Start SUPPLIED PASSAGE
Friday 28 September 2012

Autumn Favourites... Daniel Jenkins

Autumn is here. There was little adjustment period from the sun setting on Summer and instead we were treated to a cool slap and a damp downpour to wake us up to the return of our favourite season. Taking a break from throwing all manner of protective clothing in to my suitcase in preparation for a weekend trip to Manchester, I thought I'd treat you to another look of Autumn favourites. Here, Daniel Jenkins turns to trusted garments. He doesn't care for the whims and fancies of the season and instead focusses on seasonal staples that have long proved themselves...
End SUPPLIED PASSAGE
Start STORED RECORDS
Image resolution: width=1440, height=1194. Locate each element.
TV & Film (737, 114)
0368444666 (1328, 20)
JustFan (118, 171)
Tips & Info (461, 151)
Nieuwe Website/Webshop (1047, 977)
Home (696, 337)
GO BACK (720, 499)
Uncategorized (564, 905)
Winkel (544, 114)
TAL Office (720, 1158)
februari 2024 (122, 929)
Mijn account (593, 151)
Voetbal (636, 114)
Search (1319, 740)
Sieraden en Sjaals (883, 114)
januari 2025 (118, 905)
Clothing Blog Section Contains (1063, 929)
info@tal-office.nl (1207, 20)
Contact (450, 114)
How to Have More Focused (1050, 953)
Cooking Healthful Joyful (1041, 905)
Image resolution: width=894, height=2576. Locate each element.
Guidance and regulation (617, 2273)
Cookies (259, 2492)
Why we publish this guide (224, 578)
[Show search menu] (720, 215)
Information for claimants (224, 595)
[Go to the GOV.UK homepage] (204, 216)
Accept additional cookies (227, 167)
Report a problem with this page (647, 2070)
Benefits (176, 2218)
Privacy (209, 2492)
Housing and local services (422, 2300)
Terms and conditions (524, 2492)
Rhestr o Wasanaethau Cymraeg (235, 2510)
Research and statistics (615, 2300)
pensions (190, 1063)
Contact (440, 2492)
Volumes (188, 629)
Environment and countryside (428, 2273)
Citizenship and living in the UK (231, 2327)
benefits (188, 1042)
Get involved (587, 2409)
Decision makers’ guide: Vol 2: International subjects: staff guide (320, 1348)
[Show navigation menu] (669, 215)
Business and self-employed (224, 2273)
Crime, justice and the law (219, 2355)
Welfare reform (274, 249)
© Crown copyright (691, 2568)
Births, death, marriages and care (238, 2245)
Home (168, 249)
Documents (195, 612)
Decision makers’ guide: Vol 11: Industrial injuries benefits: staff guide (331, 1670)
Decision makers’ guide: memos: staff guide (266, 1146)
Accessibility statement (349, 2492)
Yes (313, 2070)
End STORED RECORDS
▶ **SHORT PROBLEM**
In the autumn favourites post, which city is the writer packing for a weekend trip to?

▶ **RESPONSE TO THE EXERCISE**
Manchester